In 1968, he started to utilize computer systems for cybernetic art. From 1970 to 1972, he led the research project "Pattern Recognition and Processing" at the RBI. At that time, he also began the development of "Computer-Controlled Dynamic Object" with the support of UNESCO and, in 1971, served as an advisor to UNESCO on art and science matters. He exhibited his first dynamic objects as part of the New Tendencies exhibition in Zagreb in 1969, totaling 17 works, and then again in 1973. He worked together with Ivan Picelj and, since 1967, with the software designer Miro A. Cimerman. His first solo exhibition took place in Ljubljana in 1972.

On the basis of an agreement between the Ruđer Bošković Institute and the Israel Academy of Sciences Bonačić established a laboratory team for cybernetics, bcd, together with Cimerman and an architect and city planner, Dunja Donassy (1971). The title is an acronym for the last names of the founders.

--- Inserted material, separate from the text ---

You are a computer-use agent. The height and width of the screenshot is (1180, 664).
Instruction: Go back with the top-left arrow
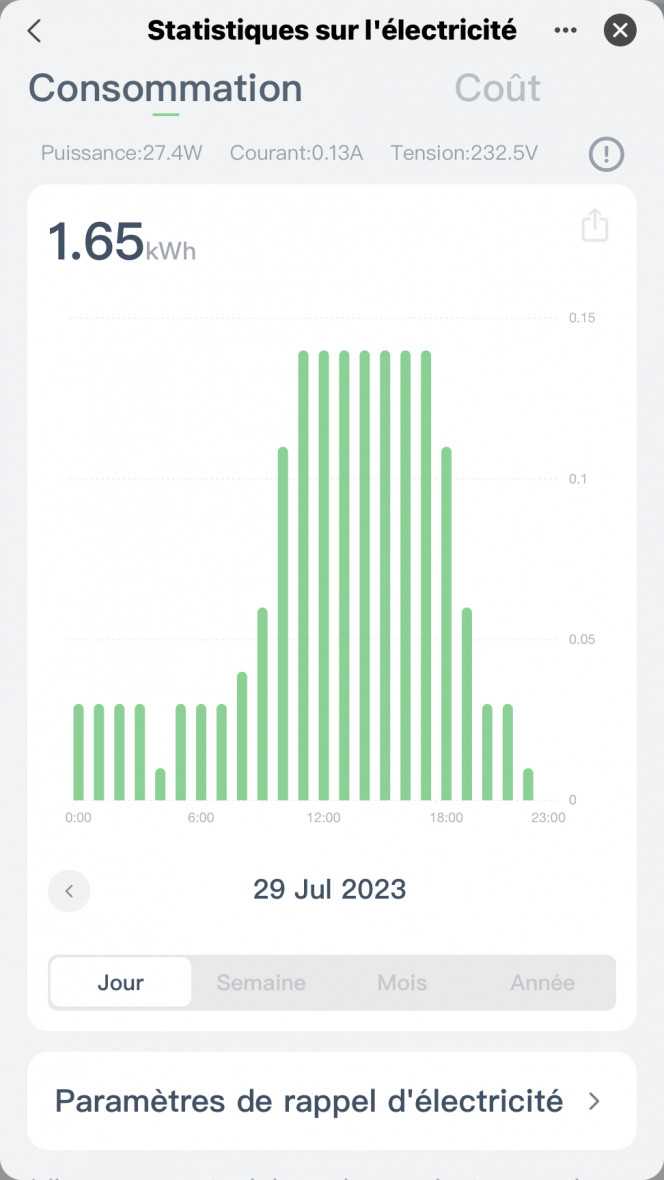34,31
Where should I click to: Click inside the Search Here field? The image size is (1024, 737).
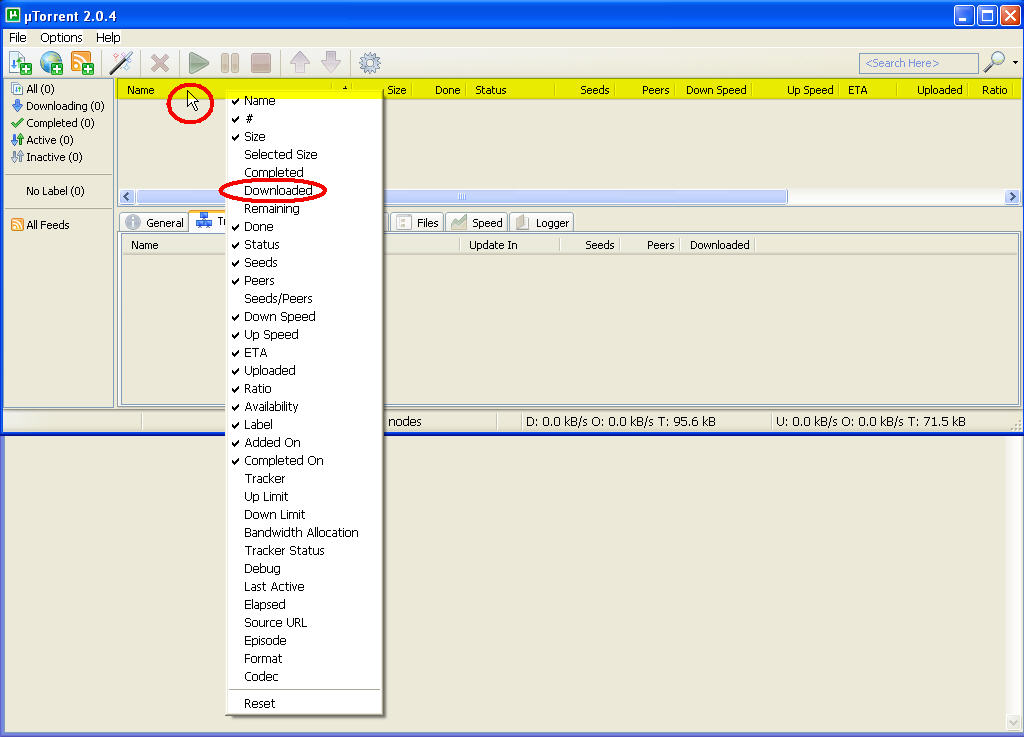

Later, the group operated under the name "bcd CyberneticArt team".

In 1972, bcd moved to Israel and in 1973 founded the "Jerusalem Program in Art and Science", a research and training program for post-graduate interdisciplinary studies in art and science at the Bezalel Academy of Arts and Design in Jerusalem, which Bonačić directed until 1977, serving as a professor of computer-based art.

After the death of Vladimir Bonačić in 1999, Donassy-Bonačić and Cimermann continued the cooperation and are now dedicated to publicizing the history of the New Tendencies, collaborating on numerous media archaeological research projects, and investigating what contribution "CyberneticArt" can make to the resilience of the information society.